All of Alpine is classified as a ‘Very High Fire Hazard Severity Zone,’ McBroom said, and Alpine Fire Protection District has its own local vegetation management ordinance in place. To help homeowners meet that ordinance, the local fire agency will perform inspections on a seller’s property and provide a compliance letter to the seller which they can give to the buyer, or a list of items to mitigate for compliance. “By providing homeowners with a site inspection of the existing vegetation currently planted on site and educating them on what to keep and what to remove, we are able to promote a safer working environment for first responders through structure protection to the homes themselves,” McBroom said.
Fire officials also continue to educate homeowners on the first five feet surrounding the exterior perimeter of the home, and the importance of removing all combustible materials, McBroom said. That includes vegetation, mulch, bark, compost, and decorative items. Ideally, that extends the ‘noncombustible envelope’ from the non-combustible roof to a noncombustible wall surface and outward for the first five linear feet around the house.
“At the edge of that zone, the ‘Intermediate Zone’ or Zone Two runs for the next 50 feet outward or to the property line, depending on which is closer. All plants should be less than six inches high closest to the home and no more than 18 inches high at the edge of the zone,” McBroom said.

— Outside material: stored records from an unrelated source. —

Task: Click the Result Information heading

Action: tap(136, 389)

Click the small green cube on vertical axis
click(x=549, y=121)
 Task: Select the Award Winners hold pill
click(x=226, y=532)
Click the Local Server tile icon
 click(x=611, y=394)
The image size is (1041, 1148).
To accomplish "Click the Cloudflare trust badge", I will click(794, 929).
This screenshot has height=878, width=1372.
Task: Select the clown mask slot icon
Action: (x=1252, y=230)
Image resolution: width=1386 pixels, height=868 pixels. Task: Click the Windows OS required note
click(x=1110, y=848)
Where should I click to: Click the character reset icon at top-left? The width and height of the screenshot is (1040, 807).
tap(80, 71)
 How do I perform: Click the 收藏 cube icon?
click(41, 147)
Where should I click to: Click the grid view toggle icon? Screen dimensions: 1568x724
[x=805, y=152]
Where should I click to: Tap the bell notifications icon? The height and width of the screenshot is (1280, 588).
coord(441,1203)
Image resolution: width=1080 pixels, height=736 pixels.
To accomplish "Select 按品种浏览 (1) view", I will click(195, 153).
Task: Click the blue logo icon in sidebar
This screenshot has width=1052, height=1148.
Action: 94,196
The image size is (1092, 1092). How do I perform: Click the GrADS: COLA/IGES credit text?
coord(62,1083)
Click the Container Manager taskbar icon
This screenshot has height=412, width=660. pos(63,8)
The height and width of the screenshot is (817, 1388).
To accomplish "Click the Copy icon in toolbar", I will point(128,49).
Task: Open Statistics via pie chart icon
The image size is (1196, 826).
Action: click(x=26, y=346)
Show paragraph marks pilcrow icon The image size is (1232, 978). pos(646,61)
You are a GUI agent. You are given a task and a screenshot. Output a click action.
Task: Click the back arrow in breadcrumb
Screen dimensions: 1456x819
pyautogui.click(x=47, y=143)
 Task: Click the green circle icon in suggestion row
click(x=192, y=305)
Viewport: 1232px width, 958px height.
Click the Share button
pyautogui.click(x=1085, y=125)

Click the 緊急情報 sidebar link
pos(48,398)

The Extended Zone then runs from 50 to 100 feet out from the home, and often has trees that need tending.
“Limb up all mature trees to a minimum of six feet vertically and remove any plant growth from under the drip line of the trees,” McBroom said, and separate tree canopies such as California Black Pepper trees to maintain ten feet of spacing between the crowns of the trees.
Reducing the flame height of vegetation and flame length as the fire moves during a wind condition like a Santa Ana wind event is important, the Fire Marshal said, because flame length will spread fire as direct flame contact moves the fire from one plant to the next.
Remember to Remove, Reduce and Replace, McBroom said.
“Remove all dead vegetation and non-native species. Reduce potential for spread of fire. Replace with low ground cover vegetation,” McBroom said.
The virtual open house, assembled as one video presentation, will be hosted on the AFPD website as well as on their accompanying social media outlets.